Sbuffo e rimetto il telefono sul comodino, prima di alzarmi e iniziare a prepararmi per la scuola. Ho due occhiaie così scure, che difficilmente riuscirò a coprirle con il fondotinta leggero che uso. Nelle ultime due notti ho dormito poco, troppo impegnata a rivivere quei momenti con Simone che mi hanno perseguitata anche nelle poche ore di sonno.
Dovrei lasciarlo? Letizia direbbe di sì, così come mia madre.
Forse, al contrario, dovrei comprenderlo. L'uomo è un animale, ha degli impulsi che potrebbero diventare difficili da controllare. E Simone, da quando stiamo insieme, non mi ha mai fatto pressioni di alcun genere. Non fa sesso da quasi quattro mesi e sabato è stata una serata pesante, vista la lite e tutto il resto.

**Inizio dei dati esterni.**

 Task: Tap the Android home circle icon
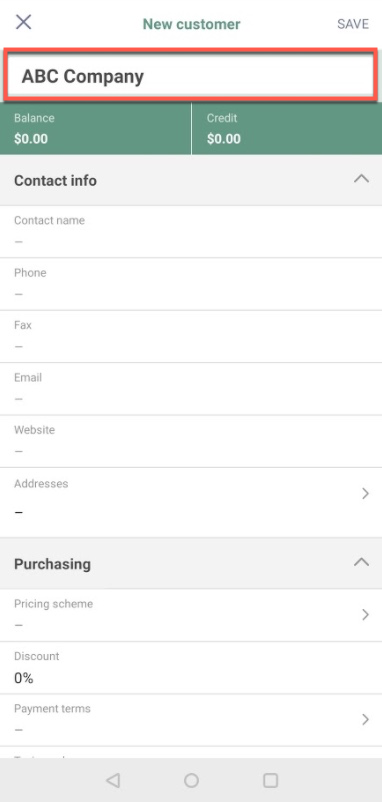pyautogui.click(x=191, y=780)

È esploso, non è riuscito a gestire la pressione. Capita. Non mi ha fatto niente, comunque. È riuscito a fermarsi.
Se una femminista leggesse i miei pensieri mi coprirebbe di insulti. Ma, in fondo, posso davvero giudicare Simone da un singolo momento sbagliato, quando per mesi è stato perfetto con me? No, non voglio. Ha sbagliato, lo sa anche lui.
Finisco di vestirmi e lo chiamo.
«Buongiorno principessa» risponde raggiante. Sorrido appena, un po' infastidita dalla sua euforia. «Stamattina sono carichissimo»
«Beato te» mugugno, aspettando il caffè. Mamma è già uscita, come apprendo dal bigliettino stropicciato che mi ha lasciato sul tavolo della cucina.
«Che hai? Passato una brutta domenica?» Sospiro.
«Lo sapresti, se ti fossi fatto sentire»
«Sì, beh... ieri è stata una giornata delirante finita con una cena pallosissima dai miei. Tu? Come hai passato la domenica?» Già, i suoi... quelli che non ha mai voluto presentarmi.
«A letto» dico telegrafica.
«Il modo migliore» sentenzia lui senza preoccuparsi del perché. «Ora scappo, ci sentiamo» aggiunge chiudendo la chiamata. Forse l'ho davvero idealizzato.